The kausia () was an ancient Macedonian flat hat.

Background
It was worn during the Hellenistic period but perhaps even before the time of Alexander the Great and was later used as a protection against the sun by the poorer classes in Rome.

Depictions of the kausia can be found on a variety of coins and statues found from the Mediterranean to the Greco-Bactrian kingdom and the Indo-Greeks in northwestern Indus.

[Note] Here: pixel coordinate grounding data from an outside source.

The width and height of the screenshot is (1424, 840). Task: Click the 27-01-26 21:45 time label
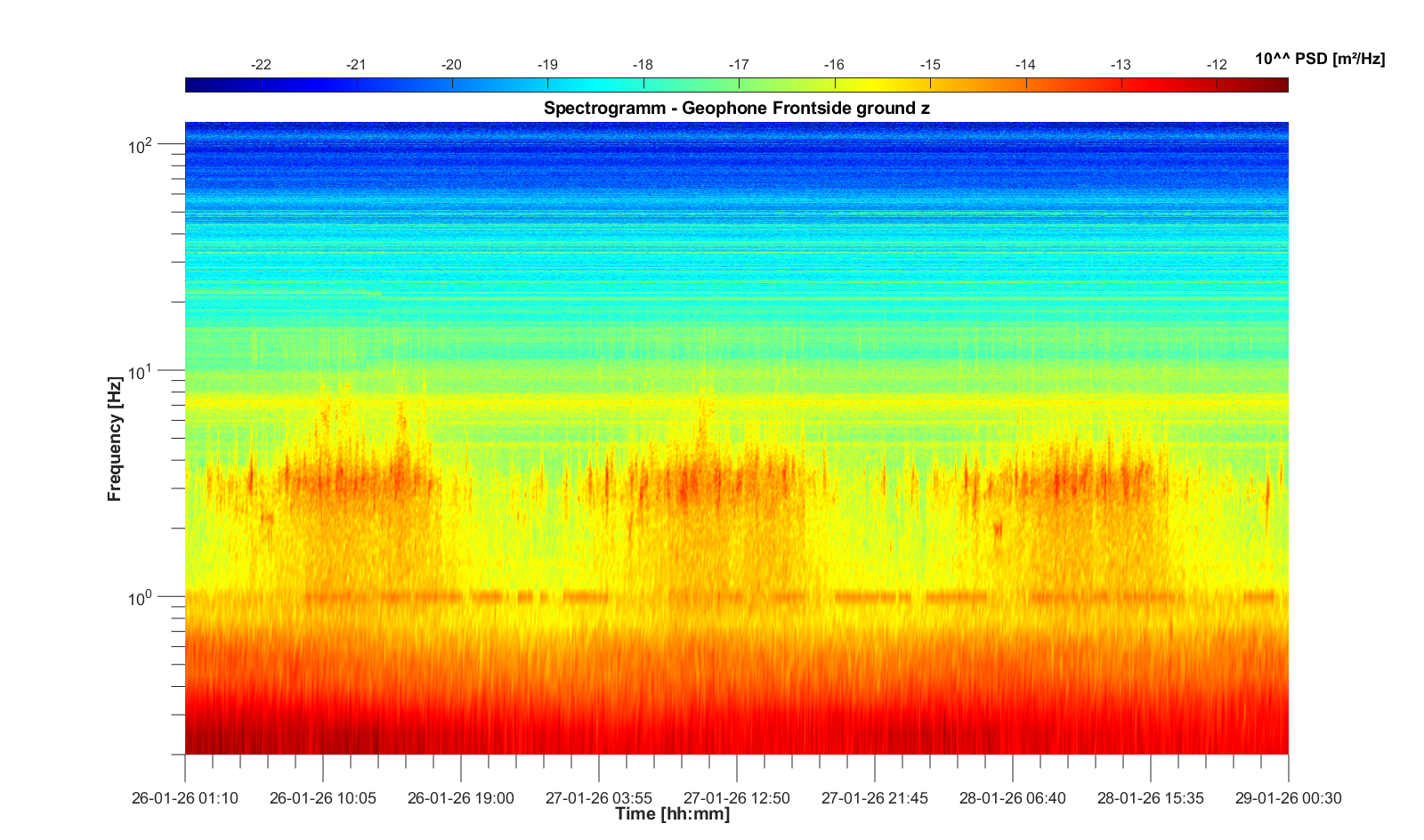click(x=875, y=798)
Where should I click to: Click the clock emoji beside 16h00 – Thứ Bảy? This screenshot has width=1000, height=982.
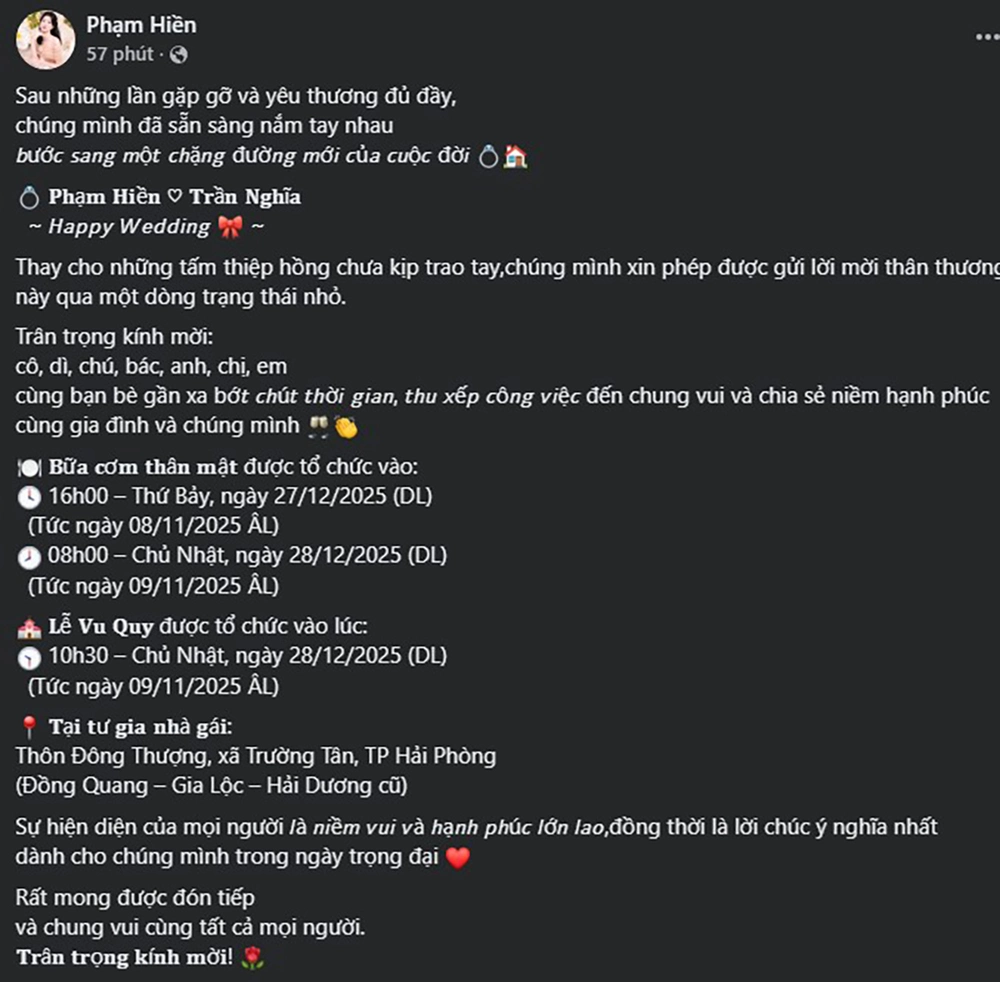coord(29,497)
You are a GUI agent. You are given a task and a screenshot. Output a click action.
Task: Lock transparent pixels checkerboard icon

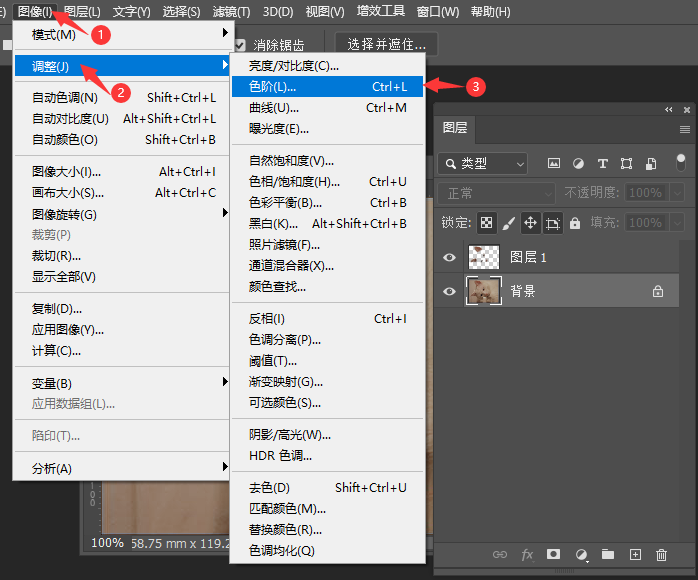[x=486, y=223]
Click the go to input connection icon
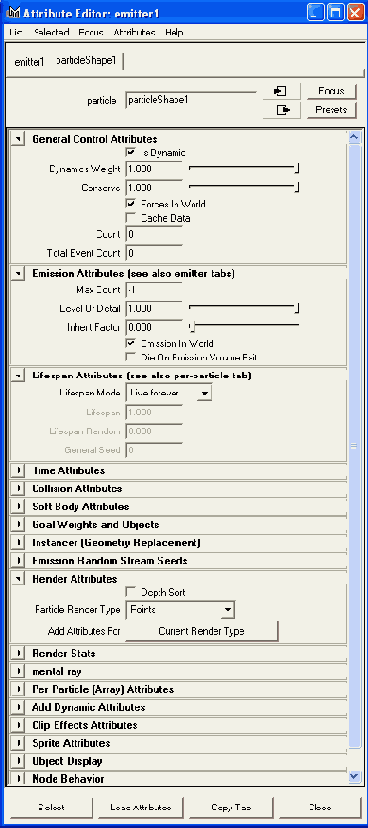368x828 pixels. tap(280, 91)
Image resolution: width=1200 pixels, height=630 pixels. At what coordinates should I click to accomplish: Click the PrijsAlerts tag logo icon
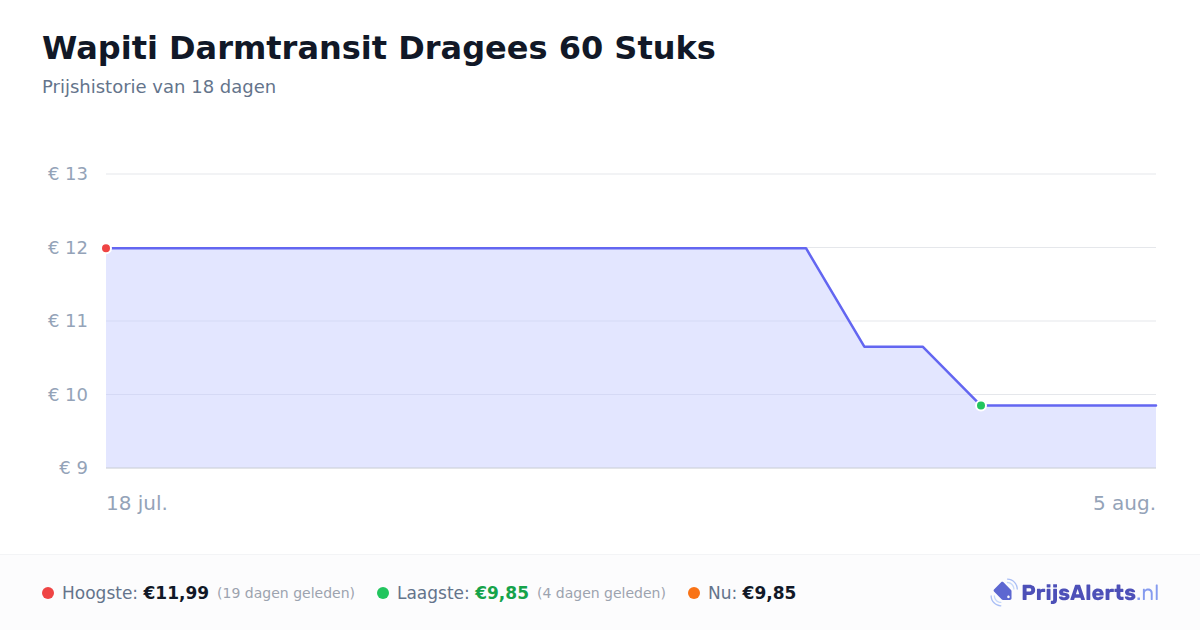pos(1003,593)

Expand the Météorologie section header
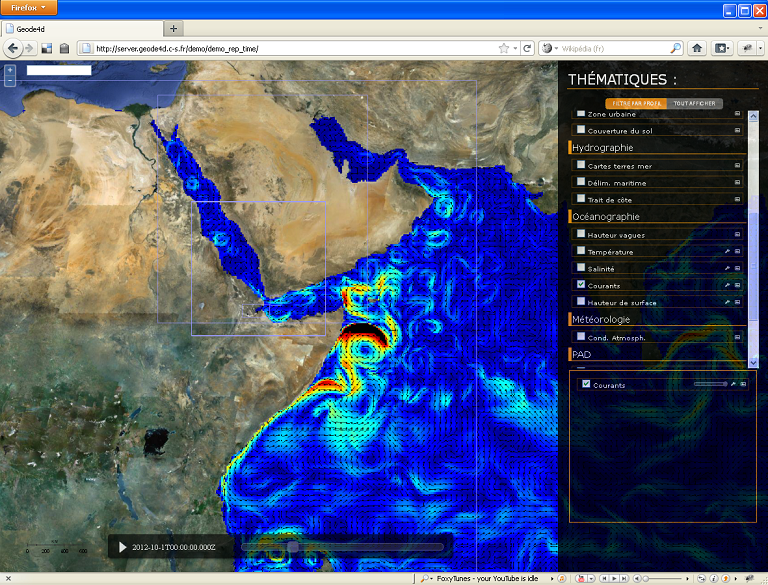tap(608, 319)
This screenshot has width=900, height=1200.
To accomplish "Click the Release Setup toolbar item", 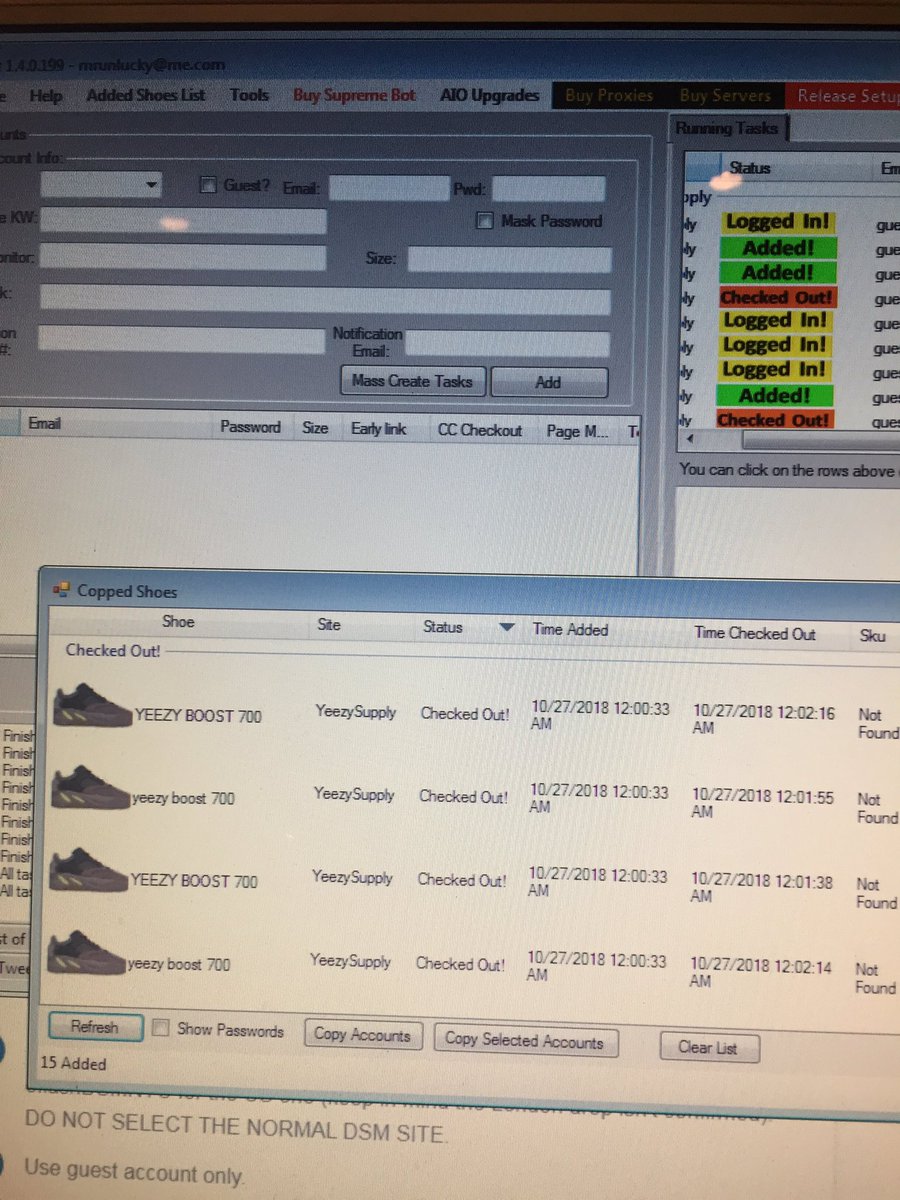I will (847, 95).
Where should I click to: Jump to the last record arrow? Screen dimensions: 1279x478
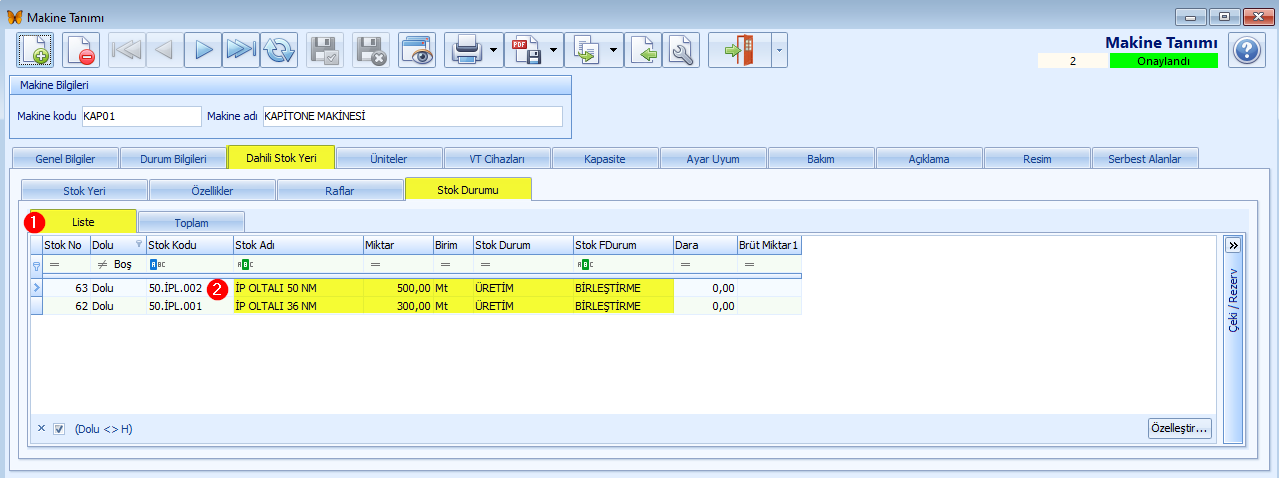241,50
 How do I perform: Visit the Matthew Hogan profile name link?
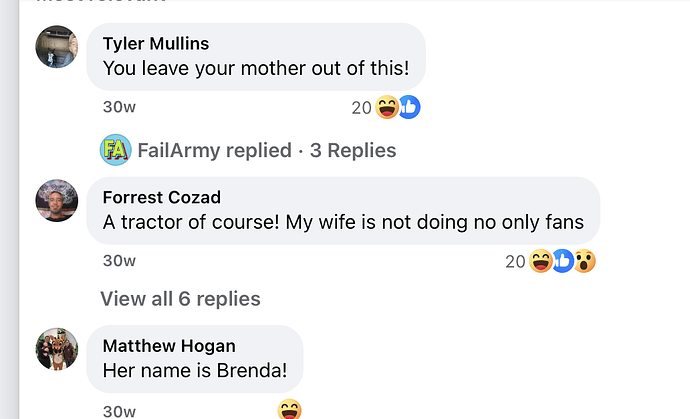[x=169, y=346]
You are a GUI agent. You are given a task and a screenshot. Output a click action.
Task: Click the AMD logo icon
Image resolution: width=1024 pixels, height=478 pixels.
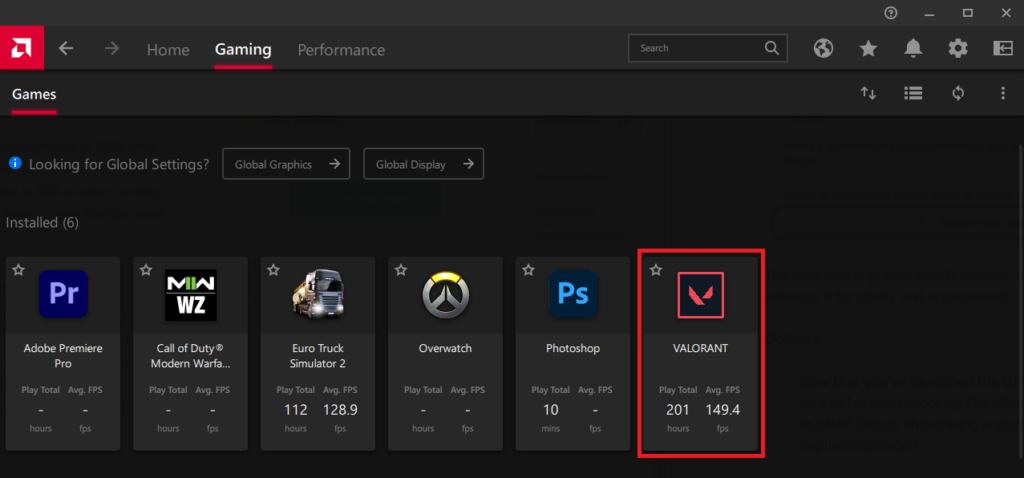click(21, 48)
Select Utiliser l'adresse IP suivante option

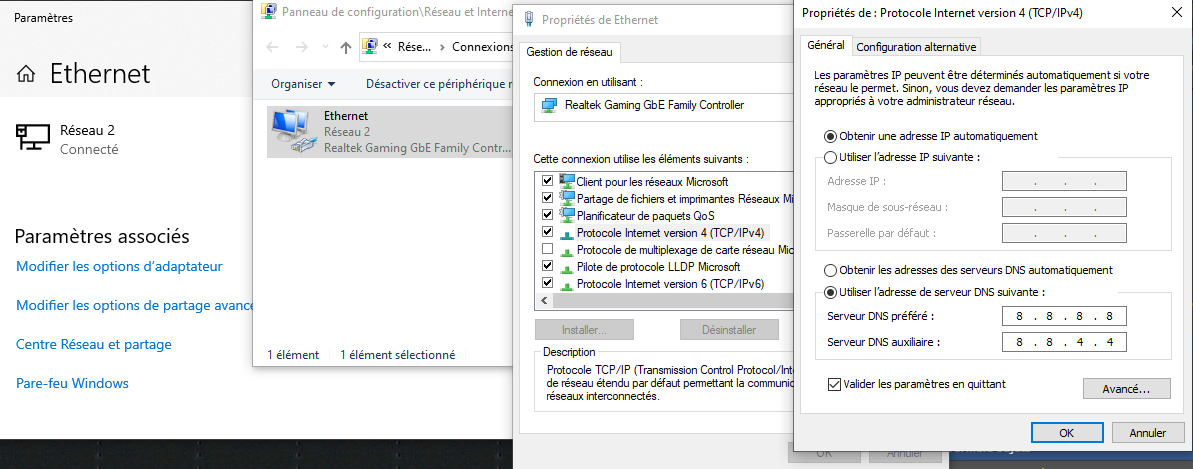pos(830,157)
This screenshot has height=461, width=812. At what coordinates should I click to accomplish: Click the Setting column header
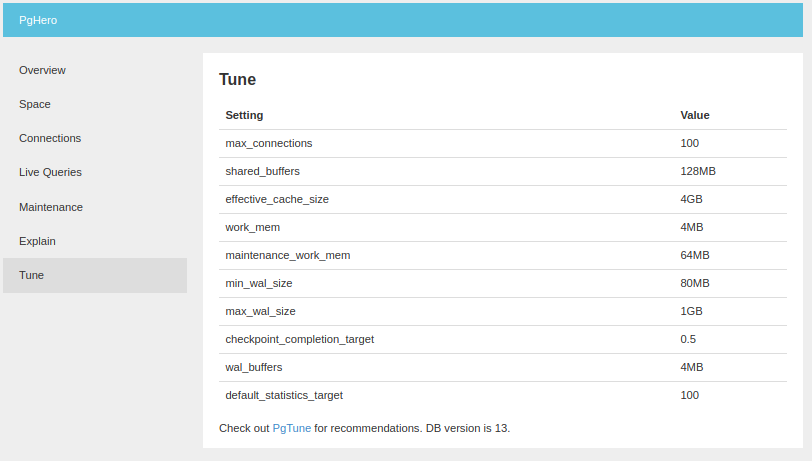pos(244,115)
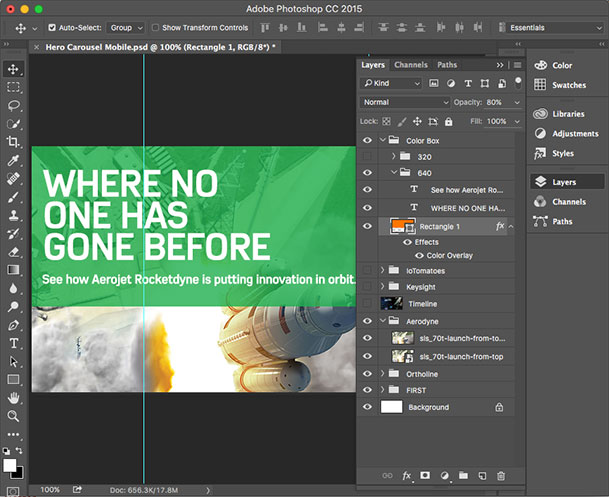Select the Horizontal Type tool
Screen dimensions: 609x497
pos(14,343)
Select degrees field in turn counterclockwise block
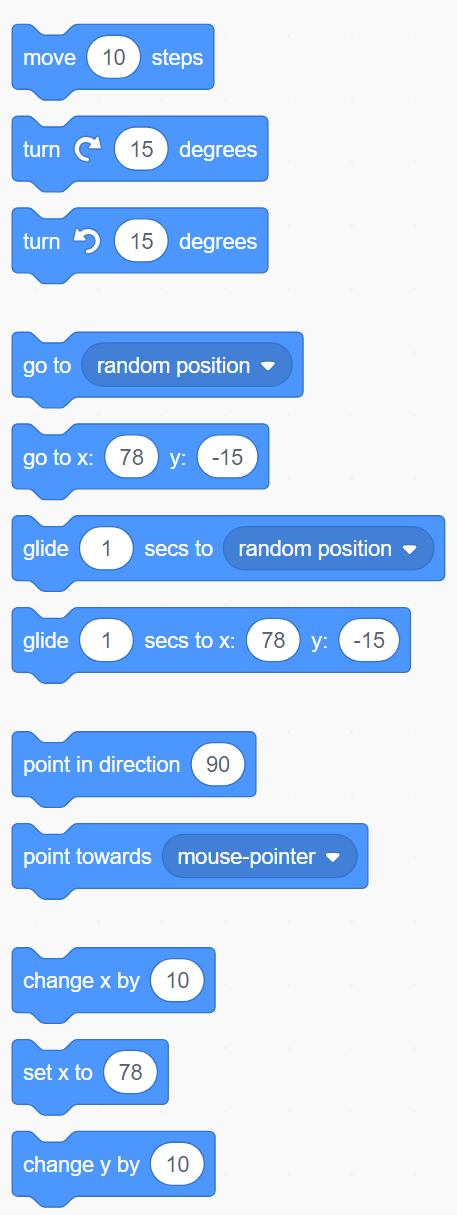 (141, 242)
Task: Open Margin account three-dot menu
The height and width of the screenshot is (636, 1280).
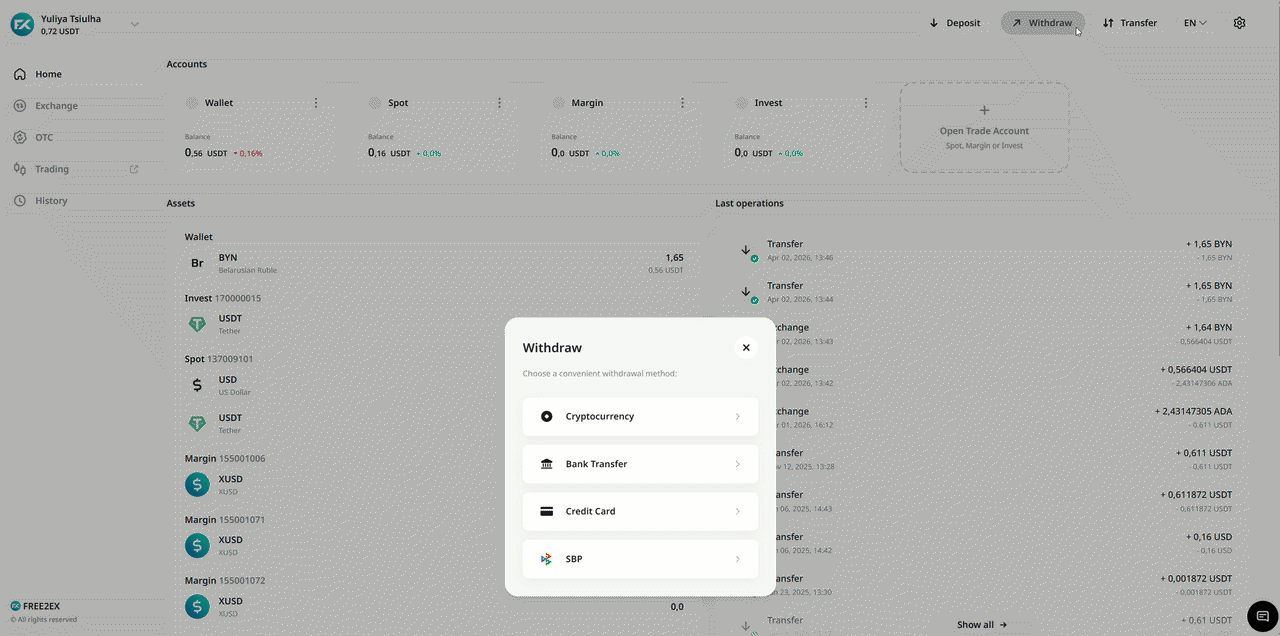Action: coord(682,103)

The Persians referred to both the Macedonians and the rest of the Greeks as "Yauna" (Ionians), but made a distinction between "Yauna by the sea" and those "with hats that look like shields" (yauna takabara), probably referring to the Macedonian kausia hat.  According to Bonnie Kingsley the kausia may have came to the Mediterranean as a campaign hat worn by Alexander and veterans of his campaigns in the Indus but according to Ernst Fredricksmeyer the kausia was too established a staple of the Macedonian wardrobe for it to have been imported from Asia to Macedonia.

A modern descendant of the hat may be the Pakol: the familiar and remarkably similar men's hat from Pakistan, Afghanistan and Jammu and Kashmir.

Gallery

See also
Clothing in ancient Greece
Pileus (hat)
Petasos
Konos (helmet)
Pakol

References

External links

Greek clothing
Hats
Culture of Macedonia (ancient kingdom)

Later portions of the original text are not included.